[Data section]
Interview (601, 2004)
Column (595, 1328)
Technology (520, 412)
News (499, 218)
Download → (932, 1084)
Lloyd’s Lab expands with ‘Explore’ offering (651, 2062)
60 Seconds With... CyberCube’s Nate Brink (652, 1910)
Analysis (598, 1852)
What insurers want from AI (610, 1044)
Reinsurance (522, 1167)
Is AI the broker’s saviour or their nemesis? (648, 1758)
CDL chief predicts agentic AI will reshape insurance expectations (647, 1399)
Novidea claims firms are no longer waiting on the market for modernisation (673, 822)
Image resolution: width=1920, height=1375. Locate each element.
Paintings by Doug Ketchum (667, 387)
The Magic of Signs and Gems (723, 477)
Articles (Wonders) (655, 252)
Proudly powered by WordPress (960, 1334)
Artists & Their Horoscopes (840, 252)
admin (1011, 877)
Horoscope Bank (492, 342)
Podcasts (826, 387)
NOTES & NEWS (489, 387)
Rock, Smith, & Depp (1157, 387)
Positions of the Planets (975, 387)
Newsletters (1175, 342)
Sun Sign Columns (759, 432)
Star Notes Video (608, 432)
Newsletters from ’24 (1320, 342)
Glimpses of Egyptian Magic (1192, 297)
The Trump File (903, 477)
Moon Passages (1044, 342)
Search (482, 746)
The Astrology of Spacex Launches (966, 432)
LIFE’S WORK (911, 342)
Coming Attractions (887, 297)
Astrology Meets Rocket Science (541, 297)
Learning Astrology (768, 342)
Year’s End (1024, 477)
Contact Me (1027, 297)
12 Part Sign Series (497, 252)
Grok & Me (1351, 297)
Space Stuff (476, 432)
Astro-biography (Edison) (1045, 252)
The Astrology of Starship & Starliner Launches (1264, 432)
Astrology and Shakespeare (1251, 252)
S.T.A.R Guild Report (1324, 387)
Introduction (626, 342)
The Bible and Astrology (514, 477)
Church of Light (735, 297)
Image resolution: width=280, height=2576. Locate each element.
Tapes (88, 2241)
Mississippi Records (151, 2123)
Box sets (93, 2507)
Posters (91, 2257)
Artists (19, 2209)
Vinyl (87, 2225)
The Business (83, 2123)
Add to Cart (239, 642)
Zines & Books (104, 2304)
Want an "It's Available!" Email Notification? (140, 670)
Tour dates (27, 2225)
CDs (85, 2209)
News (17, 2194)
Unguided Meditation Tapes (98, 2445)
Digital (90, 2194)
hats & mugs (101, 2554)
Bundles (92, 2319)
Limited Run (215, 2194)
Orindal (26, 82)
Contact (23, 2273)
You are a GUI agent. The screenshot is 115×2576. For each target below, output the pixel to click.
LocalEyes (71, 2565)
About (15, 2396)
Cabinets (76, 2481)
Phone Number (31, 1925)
[/Data section]
__Task objective__
Copy nothing except the lines from the one holding "The Magic of Signs and Gems (723, 477)" through the last line of the data above, and return them exactly.

__Final answer__
The Magic of Signs and Gems (723, 477)
Articles (Wonders) (655, 252)
Proudly powered by WordPress (960, 1334)
Artists & Their Horoscopes (840, 252)
admin (1011, 877)
Horoscope Bank (492, 342)
Podcasts (826, 387)
NOTES & NEWS (489, 387)
Rock, Smith, & Depp (1157, 387)
Positions of the Planets (975, 387)
Newsletters (1175, 342)
Sun Sign Columns (759, 432)
Star Notes Video (608, 432)
Newsletters from ’24 (1320, 342)
Glimpses of Egyptian Magic (1192, 297)
The Trump File (903, 477)
Moon Passages (1044, 342)
Search (482, 746)
The Astrology of Spacex Launches (966, 432)
LIFE’S WORK (911, 342)
Coming Attractions (887, 297)
Astrology Meets Rocket Science (541, 297)
Learning Astrology (768, 342)
Year’s End (1024, 477)
Contact Me (1027, 297)
12 Part Sign Series (497, 252)
Grok & Me (1351, 297)
Space Stuff (476, 432)
Astro-biography (Edison) (1045, 252)
The Astrology of Starship & Starliner Launches (1264, 432)
Astrology and Shakespeare (1251, 252)
S.T.A.R Guild Report (1324, 387)
Introduction (626, 342)
The Bible and Astrology (514, 477)
Church of Light (735, 297)
Image resolution: width=280, height=2576. Locate each element.
Tapes (88, 2241)
Mississippi Records (151, 2123)
Box sets (93, 2507)
Posters (91, 2257)
Artists (19, 2209)
Vinyl (87, 2225)
The Business (83, 2123)
Add to Cart (239, 642)
Zines & Books (104, 2304)
Want an "It's Available!" Email Notification? (140, 670)
Tour dates (27, 2225)
CDs (85, 2209)
News (17, 2194)
Unguided Meditation Tapes (98, 2445)
Digital (90, 2194)
hats & mugs (101, 2554)
Bundles (92, 2319)
Limited Run (215, 2194)
Orindal (26, 82)
Contact (23, 2273)
You are a GUI agent. The screenshot is 115×2576. For each target below, output the pixel to click.
LocalEyes (71, 2565)
About (15, 2396)
Cabinets (76, 2481)
Phone Number (31, 1925)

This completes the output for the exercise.